- Your assignment
All lines of the listing that contain "height" should be shown in full.

*** Entries shown Section Begins ***

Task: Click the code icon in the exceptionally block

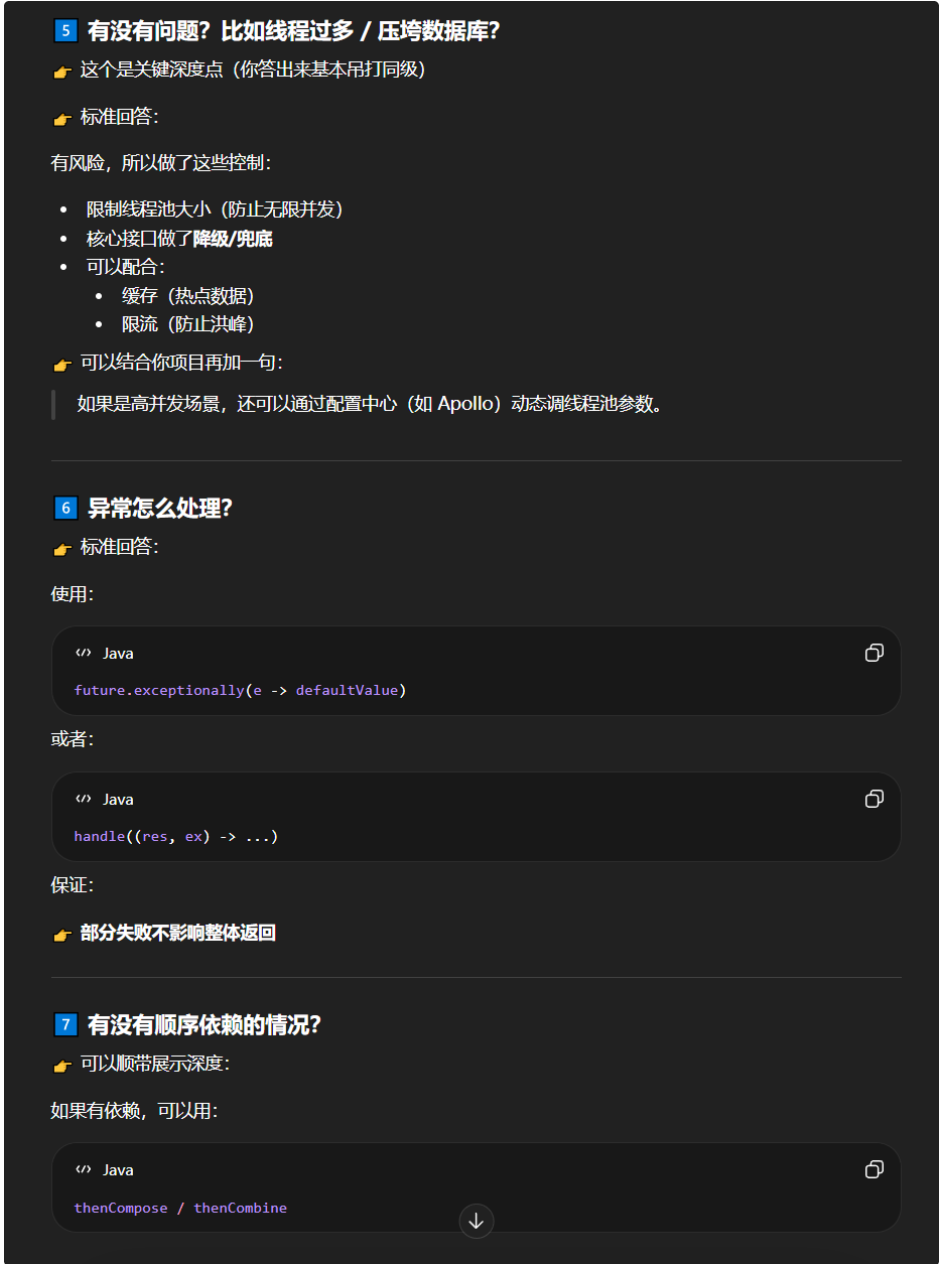Action: pyautogui.click(x=83, y=653)
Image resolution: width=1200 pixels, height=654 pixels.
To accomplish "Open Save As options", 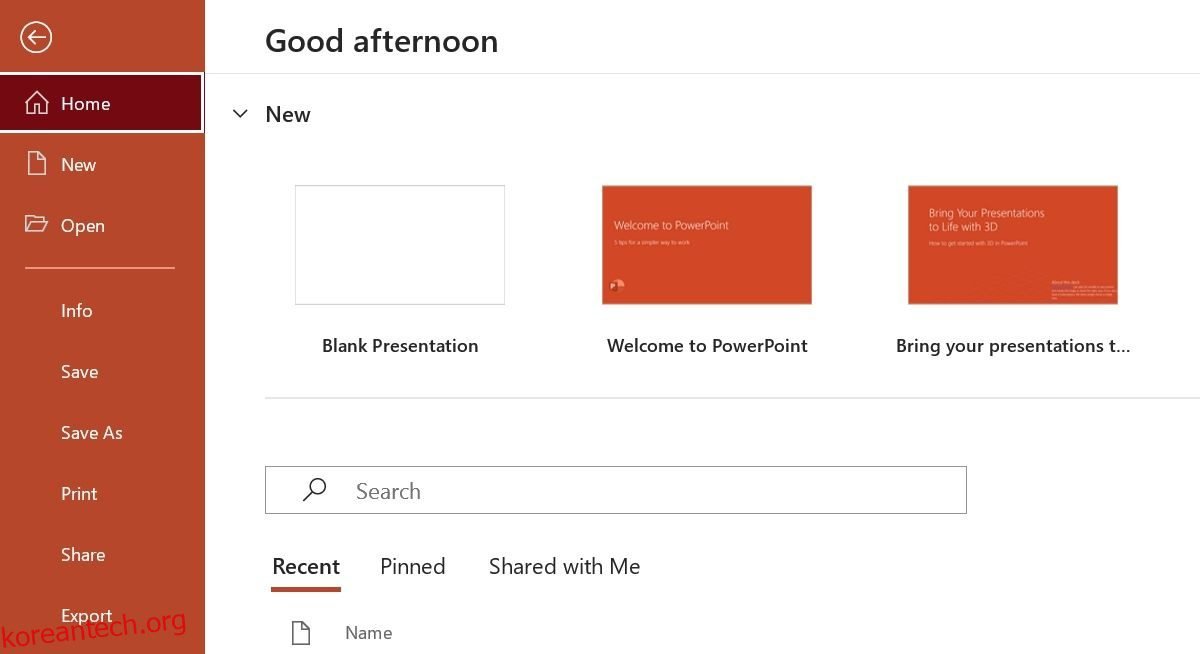I will [91, 432].
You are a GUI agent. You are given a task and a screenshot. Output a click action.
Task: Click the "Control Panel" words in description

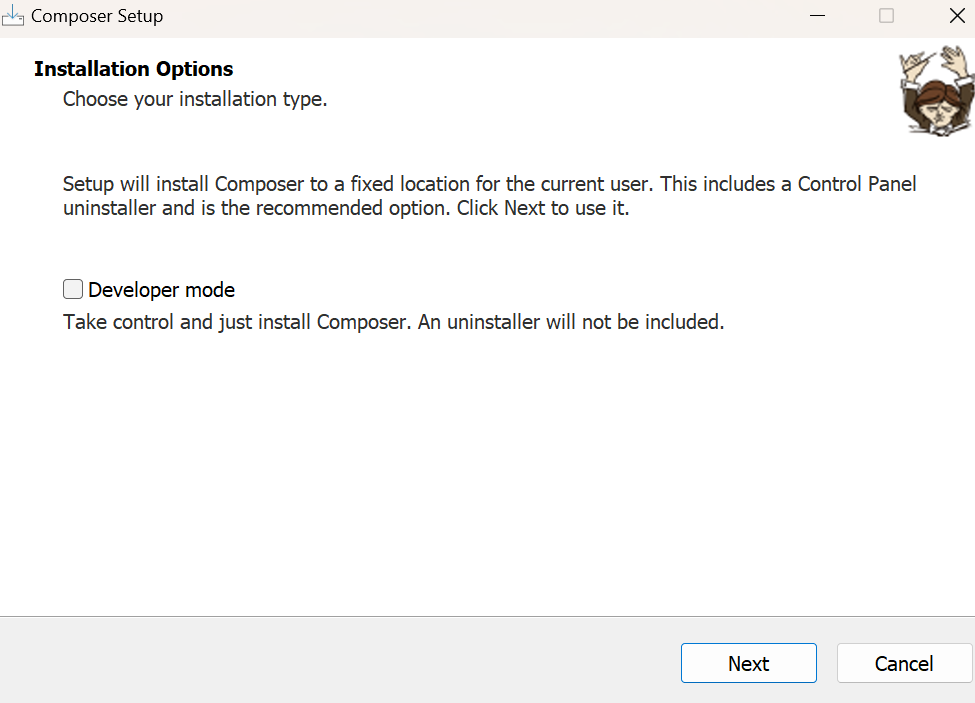coord(857,185)
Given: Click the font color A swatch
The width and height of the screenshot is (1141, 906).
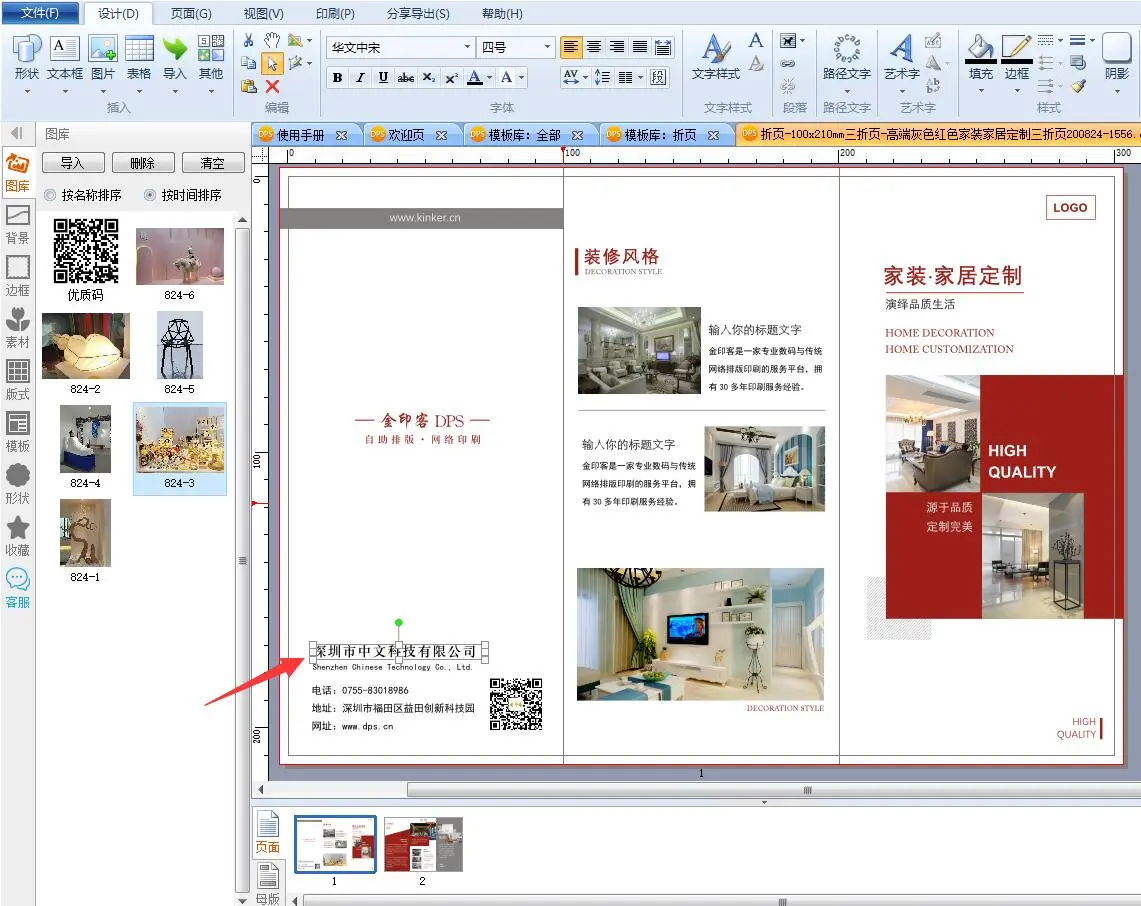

*** Entries shown Section Ends ***

- Task result
Image resolution: width=1200 pixels, height=654 pixels.
The width and height of the screenshot is (1141, 906).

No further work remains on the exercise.